Forensic scientist and researcher

Professor Shari L. Forbes (born 15 October 1977) is an Australian and Canadian forensic scientist and researcher. She is a thanatology expert on the decomposition of human bodies. She created a body farm in Australia and between 2019 and 2022 established a similar facility in Canada, connected to the Forensic Science department at Université du Québec à Trois-Rivières (UQTR). As of January 2023, she is a full professor in chemistry and biochemistry at the University of Windsor, and is hoping to start the first body farm in Ontario in the coming years.

==Life==

Forbes was born in 1977 in Brewarrina. Her family were graziers where the death of animals was routine. She completed her schooling at Hornsby Girls' High School in Sydney. Her first degree was in Applied Chemistry and Forensic Science and she went on to a science based doctorate.

In 2005 she was involved in developing a forensic science course at the University of Ontario Institute of Technology. In 2011 she left to take up work in Australia. She became a professor at the University of Sydney.

Up to 2018 she was involved in creating the Australian Facility for Taphonomic Experimental Research (Australia's first body farm) where she was involved with research into decomposing bodies.

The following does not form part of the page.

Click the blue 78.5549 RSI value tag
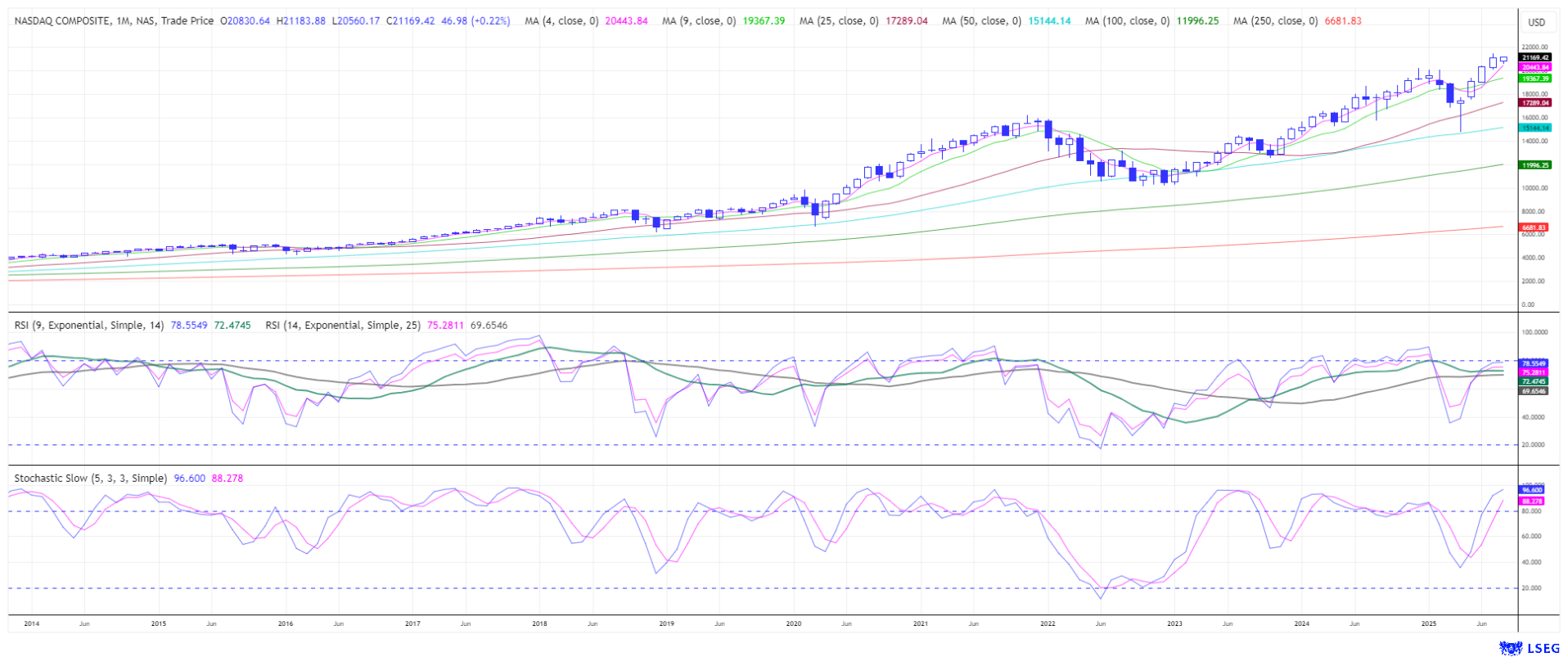This screenshot has height=657, width=1568. (x=1534, y=362)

In 2018 she became the Canada 150 research chair in thanatology at UQTR. Her seven-year research programme was funded at $350,000 per year and the university met the cost ($350,000) of Canada's first body farm. The nearest similar facility was one at Northern Michigan University, but Forbes was specifically targeting a forest based site. The new body farm is at Bécancour and its correct name is the "Secure Site for Research in Thanatology" (or REST[ES], in French). As of 2023 she left UQTR and is now a full professor in chemistry and biochemistry at the University of Windsor.

Forbes is a fellow of the Royal Society of New South Wales.